• _DATA PROVIDED_:
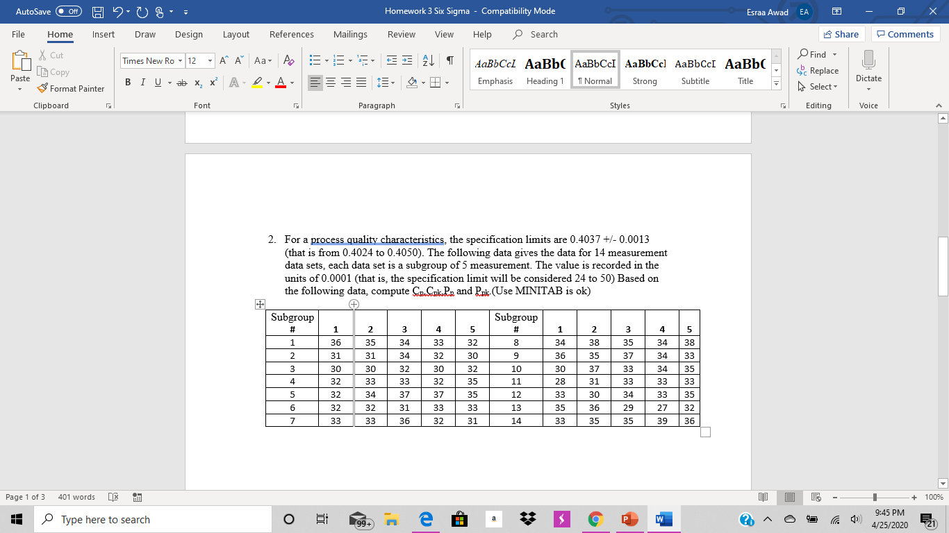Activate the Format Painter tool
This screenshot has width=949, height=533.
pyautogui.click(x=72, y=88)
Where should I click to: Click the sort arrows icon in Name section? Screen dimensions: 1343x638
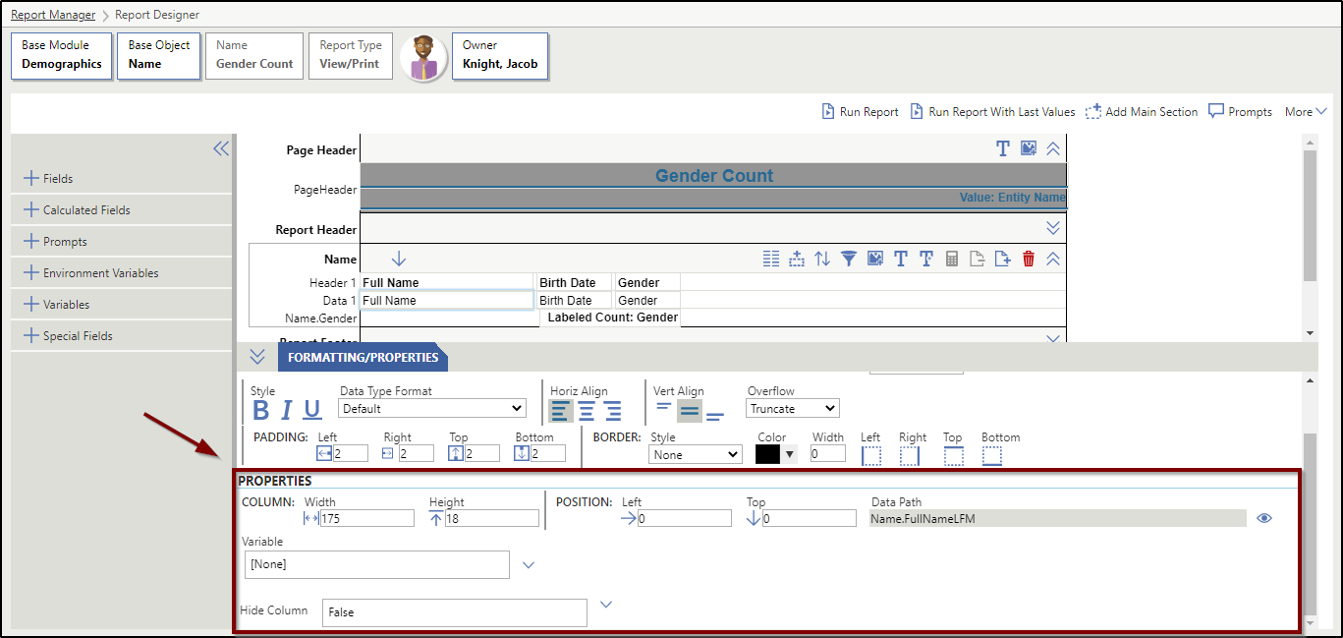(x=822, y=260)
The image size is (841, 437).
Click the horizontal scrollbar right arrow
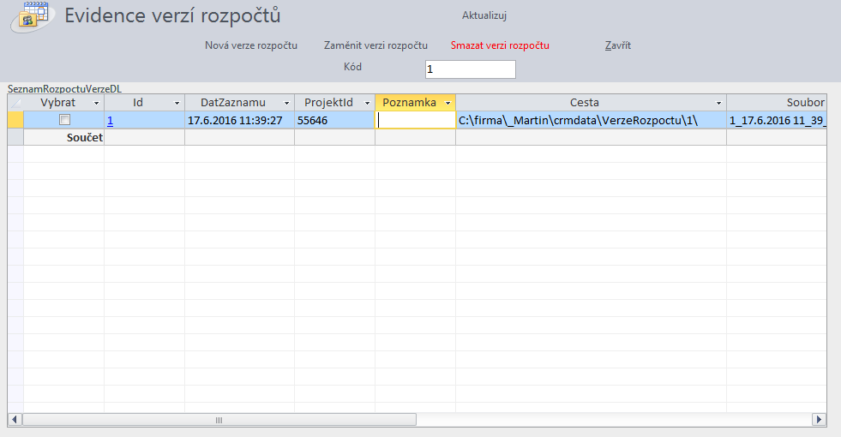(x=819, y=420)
---
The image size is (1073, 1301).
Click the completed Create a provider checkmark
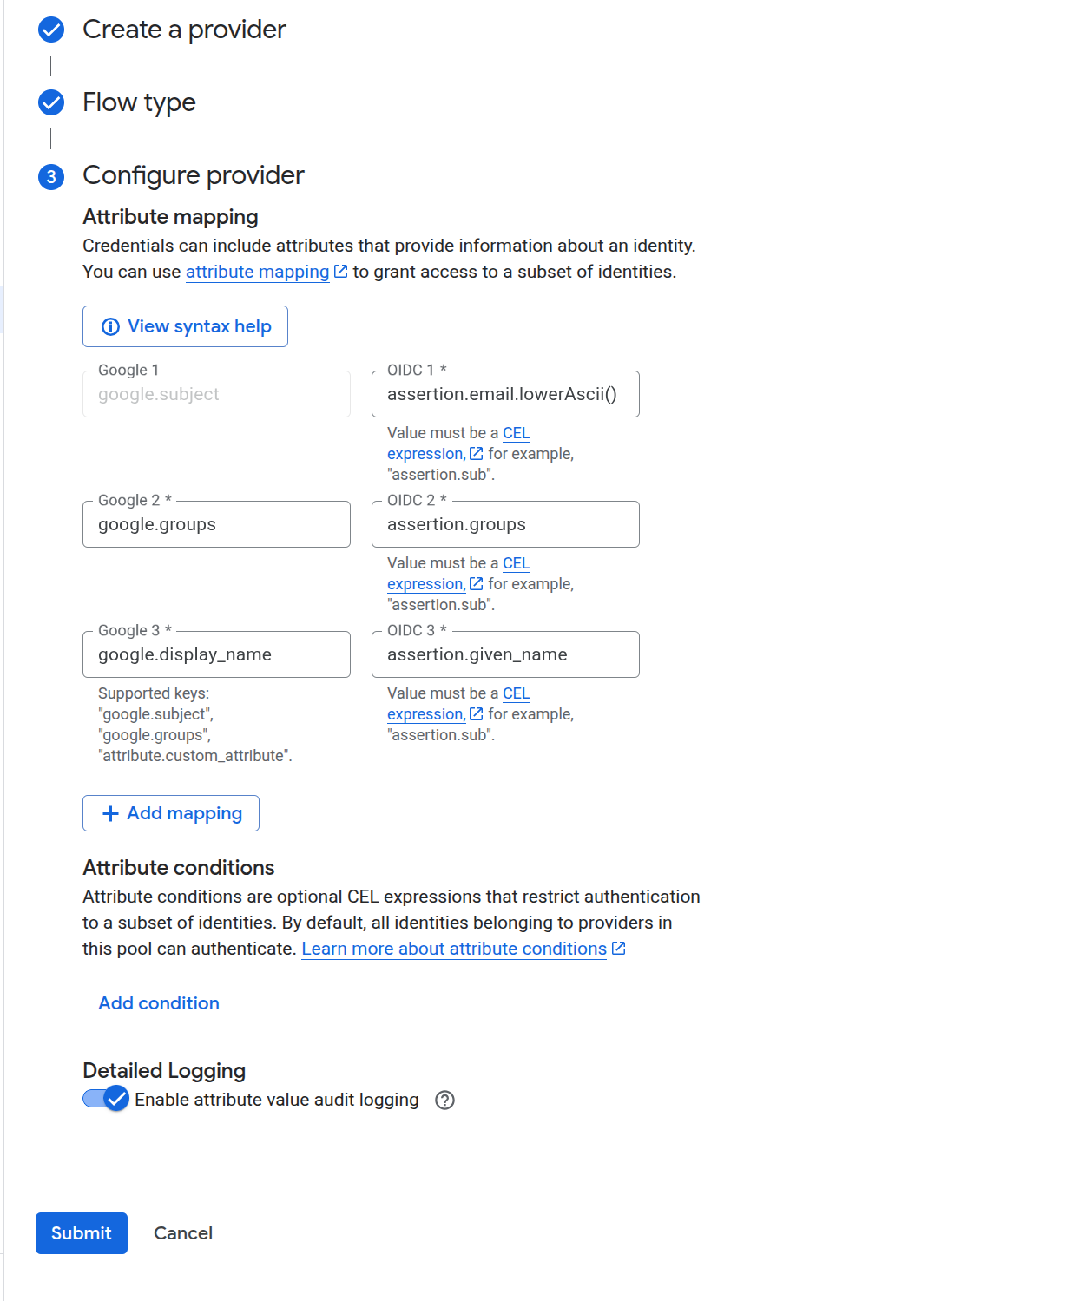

• _WHAT TO WORK ON_: Count lines, not occurrences. State how many lines of the entries contain the word "size", and add nothing.

• _WRITTEN RESPONSE_: 2